Jeudi 13 avril dernier, se réunissaient des présidents et des membres de Codir/Comex  pour un défi sportif destiné à favoriser l’intégration du handicap dans les entreprises. Reportage.

Dans la grande salle lumineuse, les tenues distinguent bien les CEO des salariés des strates inférieures. Costume, cravate et chaussures de ville pour les uns. T-shirt, sweat et parka logotés au nom de l’entreprise pour les autres. Pourtant, tous s’apprêtent à faire de la pirogue polynésienne et du cyclo-tandem au parc nautique de l’Île-de-Monsieur à Sèvres pour le Codir’athon, une journée dédiée au handicap en situation professionnelle. « Cette action vise à toucher toutes les couches de l’entreprise. Ce format court a pour but de faire participer les membres des directions pour permettre une mixité salutaire », dévoile Florence Beaune, la créatrice de Free Handi’se. Cette association organise depuis six ans le Free Handi’se Trophy, un raid inter-entreprises durant lequel des équipes de salariés « handi’valids » parcourent plus de 700 km en cyclo-tandem et en canoë (le parcours de l’édition 2017 relie Strasbourg à Lille en passant par la Belgique, du 12 au 20 mai). « Le Codir’athon a été conçu comme un prologue du Free Handi’se Trophy, un coup de projecteur sur un dispositif de mobilisation des entreprises sur plusieurs mois ».

Un sujet souvent tabou


En France, environ 12 millions de Français sont touchés par le handicap dont 80 % ont un handicap invisible. Les entreprises de 20 salariés et plus doivent employer au moins 6 % de personnes en situation de handicap, depuis les lois du 10 juillet 1987 et du 11 février 2005. Si les obligations ne sont pas remplies, une contribution doit être versée à l’Association de gestion du fonds pour l’insertion professionnelle des personnes handicapées (Agefiph). Non-voyante de naissance, Fabienne Meyer est chargée de clientèle distributeur chez Enedis depuis 11 ans. Venus d’Alsace et de Franche-Comté, elle et ses sept autres coéquipiers ne se connaissaient pas avant aujourd’hui. Ils participent pour la première fois à l’événement, comme leur employeur. « Je suis fière de faire partie de cette première édition. Je participe pour le challenge, explique-t-elle. Au bureau, on parle de mon handicap. J’ai un poste aménagé. Tout le monde fait attention. » Ce n’est pas le cas dans toutes les entreprises où le handicap est souvent un sujet tabou. Pour Monique Charpentier, responsable mission emploi handicap à la CGI (conseil d’intégration de systèmes), cet ensemble d’actions permet aux collaborateurs valides d’appréhender les difficultés des personnes en situation d’handicap et de faire tomber les préjugés. « C’est extrêmement important. Cela favorise le recrutement et l’intégration », précise-t-elle.

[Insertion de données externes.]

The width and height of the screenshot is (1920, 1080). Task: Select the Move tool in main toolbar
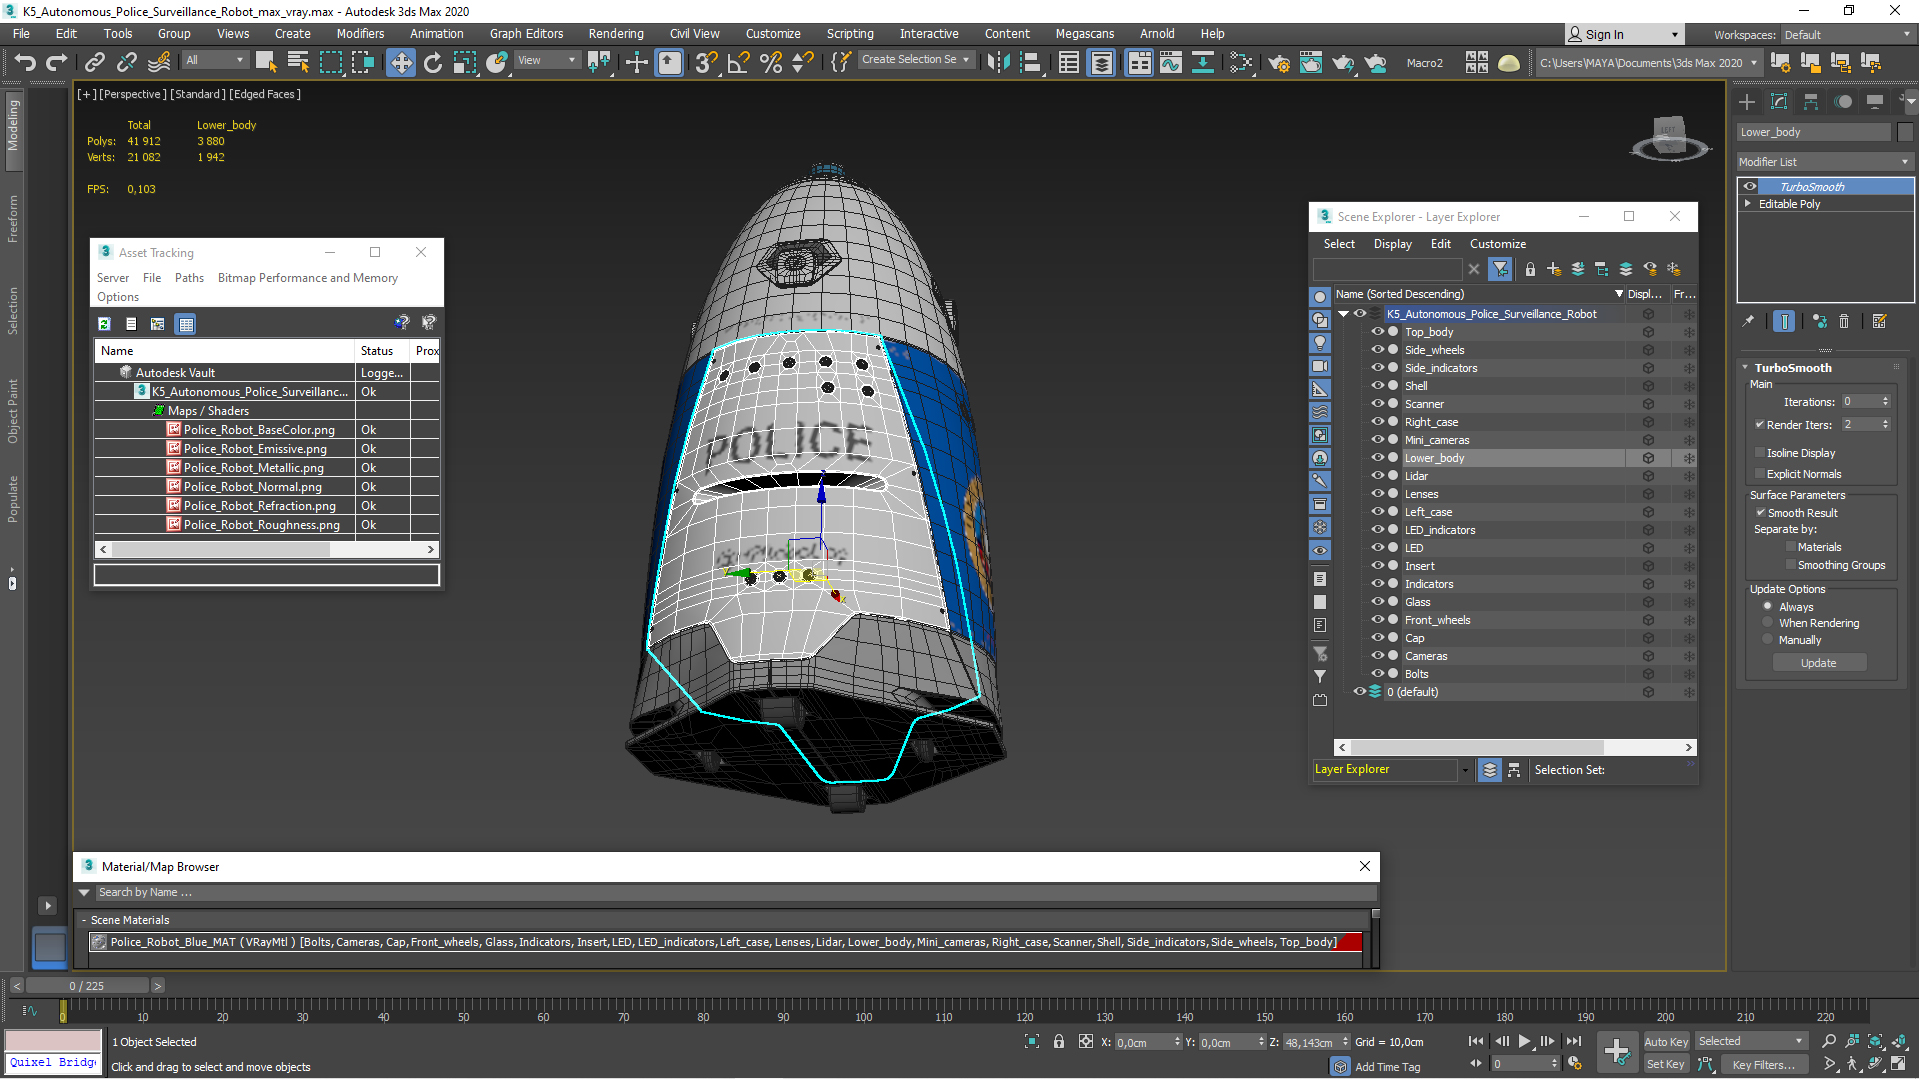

Le sport pour souder des équipes

Fabienne Meyer aime les challenges sportifs. Son coach lui a d’ailleurs concocté un programme spécial pour s’entraîner avant la grande course de mai. « Bien sur, il y a toujours meilleur que soi mais ce genre d’événement pousse à donner le meilleur de soi. Le sport est bon moyen pour rapprocher les gens. Je découvre d’autres personnes de ma société que je ne connaissais pas », partage-t-elle. « Durant cette après-midi, ils vont être tellement dans l’effort qu’ils vont devoir compter les uns sur les autres. La question du handicap deviendra mineure », détaille Florence Beaune. À l’image des team-buildings, incentive et olympiades, les participants sont venus chercher de la cohésion et un esprit d’équipe pour mieux travailler ensemble par la suite. Comme l’évoque Claude Sarcia, président du directoire d’IMA (Inter Mutuelles Assistance), « le sport est une belle symbolique. Ce n’est pas la seule mais c’est peut-être la plus facile à réaliser pour les uns et les autres ». Mais pas seulement. Certes, Arnaud Humbert, directeur financier d’Akka Technologies (conseil et ingénierie en technologie), attend de cette journée de s’amuser, d’échanger mais surtout de « rencontrer du monde et de connaître les problématiques des autres entreprises présentes ». Au delà de cette mission, cette journée était avant tout une piqûre de rappel pour les membres des codir/comex pour travailler avec leurs responsables de missions handicap, quand il y en a, ou participer à l’élaboration d’une politique handicap au sein de leur entreprise.
« Si demain, vous m’annoncez que tout va bien, c’est parfait. Sinon, nous sommes plutôt là pour débroussailler le terrain, apporter un éclairage et faire en sorte que différents acteurs s’en saisissent », conclut Florence Beaune. En attendant des jours meilleurs, c’est l’équipe de la CGI qui a remporté le challenge, suivie par celle d’Enedis et de Derichebourg.